I have a bunch of FWD parts laying around, can I use them?
How much does a Midlana cost?
How much does a house cost? The answer depends entirely upon you and how much you choose to spend on parts. For example:
1. Seats, 0 - $1200 each
2. Dash instruments, 0 - $3000 for a full flat dash setup
3. Gas tank, $200 for a self-built one, to $2500 for a real custom fuel-cell
4. Shocks, 0 - $2000 - each (really!)
5. Axles, depends on power level, $400-1000
6. Wheels and tires, 0 - $2000
7. Drivetrain, 0 - $20,000
8. Paint, from spray cans to powdercoat and car-show quality, $100 - $5000
9. Fenders and nose, $500
The actual steel and aluminum in the chassis amounts to about $1000. Miata donor parts (uprights, steering, and a few odds and ends) will be $100-400 depending where they're sourced, Craig's List on the one end - boutique-style wrecking yards at the other. As you can see, it completely depends upon you. If you really want an answer, here's an example:
1. Seats, $400
2. Dash instruments, $400
3. Gas tank, At least $100
4. Shocks, $1000
5. Axles, $500
6. Wheels and tires, $1600
7. Drivetrain, $2000
8. Paint, $1000?
9. Fenders and nose, $500.
10. Steel and aluminum, about $1000.
So that's under $10,000. (This price will be virtually the same as a Locost since it uses so many of the same components.)

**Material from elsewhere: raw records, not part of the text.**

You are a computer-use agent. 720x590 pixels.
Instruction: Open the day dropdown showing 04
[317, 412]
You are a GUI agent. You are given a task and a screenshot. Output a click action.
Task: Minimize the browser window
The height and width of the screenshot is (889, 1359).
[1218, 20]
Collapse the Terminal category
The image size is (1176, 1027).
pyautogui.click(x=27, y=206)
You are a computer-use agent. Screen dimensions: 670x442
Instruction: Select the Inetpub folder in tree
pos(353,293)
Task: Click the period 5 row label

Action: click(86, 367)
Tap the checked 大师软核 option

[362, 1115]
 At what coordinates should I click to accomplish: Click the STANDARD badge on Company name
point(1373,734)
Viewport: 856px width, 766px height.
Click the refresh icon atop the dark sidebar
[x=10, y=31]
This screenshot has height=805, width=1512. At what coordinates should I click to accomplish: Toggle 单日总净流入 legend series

I left out the chassis table, welder and tools. What they cost is somewhere between free and $5000. So the total for a lean Midlana is (figuring I'm forgetting things) around $10,000, - $12000. Of course, the cost is spread over however long it takes to build the car. Some builders think that'll happen in "six months, tops." Okay, but life will make it take longer, but know that the build is the fun. As said elsewhere, get rid of the cable TV, Starbucks coffee, and take your lunch to work. That alone adds about $250+ a month to the project bank account. In two years that's $6000, a serious portion of the budget.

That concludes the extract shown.